The local unit closed at P55.61 per dollar on Tuesday, strengthening by 16 centavos from its P55.77 finish on Monday, Bankers Association of the Philippines data showed.

The peso opened Tuesday’s trading session weaker at P55.80 against the dollar. Its worst showing was at P55.90, while its intraday best was at P55.51 versus the greenback.

Dollars exchanged inched down to $2.28 billion on Tuesday from $2.296 billion on Monday.

The slower-than-expected April inflation print supported the peso on Tuesday, both Rizal Commercial Banking Corp. Chief Economist Michael L. Ricafort and a trader said.

Headline inflation in April sharply decelerated to its slowest print in since November 2019 amid easing food prices, the Philippine Statistics Authority (PSA) reported on Tuesday.

The consumer price index (CPI) stood at 1.4% in April, easing from 1.8% in March and 3.8% in the same month a year ago.

This was within the 1.3% to 2.1% forecast of the Bangko Sentral ng Pilipinas (BSP) for the month and well below the 1.8% median estimate in a BusinessWorld poll of 14 analysts conducted last week.

For the first four months, the CPI averaged 2%, at the low end of the BSP’s 2-4% annual target.

“Trade optimism also kept on weighing on the dollar as the market monitors progress on the trade talks and ahead of the FOMC (Federal Open Market Committee) meeting this week,” the trader added.

For Wednesday, the trader expects the peso to move between P55.50 and P55.80 against the greenback, while Mr. Ricafort sees it ranging from P55.50 to P55.70.

The dollar dipped against major peers on Tuesday as concerns about tariffs and their impact on the economy lingered, while focus was turning to the Federal Reserve’s policy announcement on Wednesday, Reuters reported.

Investor attention has been on the possibility of easing trade tensions between the US and China after Beijing last week said it was evaluating an offer from Washington to hold talks over tariffs.

US President Donald J. Trump said on Sunday that Washington is meeting with many countries, including China, and that his main priority with China is to secure a fair deal.

But with few details coming out about trade discussions, investors have been left trying to make sense of headlines coming out of the White House.

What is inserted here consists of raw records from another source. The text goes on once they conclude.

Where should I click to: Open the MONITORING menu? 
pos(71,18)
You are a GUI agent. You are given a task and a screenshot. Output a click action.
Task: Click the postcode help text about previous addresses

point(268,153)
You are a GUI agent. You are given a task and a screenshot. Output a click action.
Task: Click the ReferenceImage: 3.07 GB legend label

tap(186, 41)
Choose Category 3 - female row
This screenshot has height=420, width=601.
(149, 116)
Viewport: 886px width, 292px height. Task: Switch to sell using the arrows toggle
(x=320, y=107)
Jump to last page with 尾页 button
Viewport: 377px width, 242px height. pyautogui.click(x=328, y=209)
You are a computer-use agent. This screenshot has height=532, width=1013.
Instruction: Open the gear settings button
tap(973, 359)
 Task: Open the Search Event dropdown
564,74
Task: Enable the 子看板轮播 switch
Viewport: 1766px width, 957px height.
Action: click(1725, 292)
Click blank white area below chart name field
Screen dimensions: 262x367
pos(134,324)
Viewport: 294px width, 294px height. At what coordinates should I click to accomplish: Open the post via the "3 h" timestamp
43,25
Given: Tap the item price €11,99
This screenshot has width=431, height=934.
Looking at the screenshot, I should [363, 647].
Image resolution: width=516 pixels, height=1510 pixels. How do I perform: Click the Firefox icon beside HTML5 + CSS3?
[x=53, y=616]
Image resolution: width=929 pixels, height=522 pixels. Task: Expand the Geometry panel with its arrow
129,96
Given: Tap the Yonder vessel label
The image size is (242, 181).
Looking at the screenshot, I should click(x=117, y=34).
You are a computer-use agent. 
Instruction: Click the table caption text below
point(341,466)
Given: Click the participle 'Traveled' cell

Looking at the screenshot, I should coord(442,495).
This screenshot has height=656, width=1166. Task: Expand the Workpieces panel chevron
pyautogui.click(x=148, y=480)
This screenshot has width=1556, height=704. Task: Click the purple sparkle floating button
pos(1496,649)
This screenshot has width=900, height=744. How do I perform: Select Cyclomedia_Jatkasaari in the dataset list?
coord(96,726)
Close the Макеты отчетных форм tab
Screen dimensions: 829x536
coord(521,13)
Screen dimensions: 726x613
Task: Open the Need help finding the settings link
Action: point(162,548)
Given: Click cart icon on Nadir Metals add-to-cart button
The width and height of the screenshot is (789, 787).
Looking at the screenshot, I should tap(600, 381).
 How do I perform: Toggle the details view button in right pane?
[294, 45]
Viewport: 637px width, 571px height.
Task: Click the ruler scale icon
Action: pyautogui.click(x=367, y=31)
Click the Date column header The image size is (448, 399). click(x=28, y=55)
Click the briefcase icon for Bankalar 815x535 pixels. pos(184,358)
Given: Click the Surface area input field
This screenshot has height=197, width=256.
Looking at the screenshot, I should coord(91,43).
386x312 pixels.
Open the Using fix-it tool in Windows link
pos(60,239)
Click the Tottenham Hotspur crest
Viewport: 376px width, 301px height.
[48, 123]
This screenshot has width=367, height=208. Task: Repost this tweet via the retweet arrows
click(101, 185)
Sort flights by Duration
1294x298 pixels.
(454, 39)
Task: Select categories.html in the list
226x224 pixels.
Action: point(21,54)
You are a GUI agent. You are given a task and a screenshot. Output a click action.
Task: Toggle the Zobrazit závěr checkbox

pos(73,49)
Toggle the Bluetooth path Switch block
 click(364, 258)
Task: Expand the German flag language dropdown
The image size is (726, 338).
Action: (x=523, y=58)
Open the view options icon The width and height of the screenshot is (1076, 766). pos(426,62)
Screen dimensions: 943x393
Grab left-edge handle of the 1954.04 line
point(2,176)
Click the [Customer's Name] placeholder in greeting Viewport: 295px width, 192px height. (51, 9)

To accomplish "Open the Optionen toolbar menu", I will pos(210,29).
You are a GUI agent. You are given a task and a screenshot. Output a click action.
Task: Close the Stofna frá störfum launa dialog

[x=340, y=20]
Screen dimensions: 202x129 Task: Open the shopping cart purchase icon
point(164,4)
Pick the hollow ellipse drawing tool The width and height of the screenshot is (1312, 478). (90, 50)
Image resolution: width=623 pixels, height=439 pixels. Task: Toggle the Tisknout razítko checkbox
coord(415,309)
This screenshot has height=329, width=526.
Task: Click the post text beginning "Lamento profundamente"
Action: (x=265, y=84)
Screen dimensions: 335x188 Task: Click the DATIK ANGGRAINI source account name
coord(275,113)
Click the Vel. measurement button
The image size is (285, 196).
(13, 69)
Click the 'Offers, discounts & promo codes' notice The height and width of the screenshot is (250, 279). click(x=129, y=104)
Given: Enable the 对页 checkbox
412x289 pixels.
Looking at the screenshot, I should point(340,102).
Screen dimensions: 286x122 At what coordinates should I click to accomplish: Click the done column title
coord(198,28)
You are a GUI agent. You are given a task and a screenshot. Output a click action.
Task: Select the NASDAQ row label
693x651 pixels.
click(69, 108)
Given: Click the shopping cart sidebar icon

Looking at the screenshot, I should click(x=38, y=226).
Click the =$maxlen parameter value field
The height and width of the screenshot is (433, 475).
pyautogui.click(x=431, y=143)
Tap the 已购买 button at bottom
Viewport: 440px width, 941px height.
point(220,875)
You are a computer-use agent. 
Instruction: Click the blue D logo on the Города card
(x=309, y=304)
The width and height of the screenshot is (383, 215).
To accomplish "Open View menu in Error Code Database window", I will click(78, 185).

Mr. Trump’s erratic trade policies have fueled significant waves of dollar selling since April as investors shifted away from US assets, pushing the euro, yen and Swiss franc higher.

The euro on Tuesday was up 0.3% against the dollar at $1.1347, and the yen was up 0.5% at 142.95 per dollar.

That dollar selling has spread to other Asian foreign exchange (FX), underscored by the Taiwan dollar’s record surge in recent sessions, which has stoked speculation that a revaluation of regional foreign exchange was possible to win US trade concessions.

Its rally suggested a big unwinding was under way and shone a light on one economy, among many, where years of big trade surpluses have built up large long dollar positions at exporters and insurers that are now under question and on edge.

The Taiwan dollar was fairly sedate on Tuesday last fetching 30.28 per US dollar, not far from the near three-year high of 29.59 it touched on Monday.

The focus turned to Hong Kong on Tuesday, where the de facto central bank bought $7.8 billion to stop the local currency from strengthening and breaking its peg to the greenback.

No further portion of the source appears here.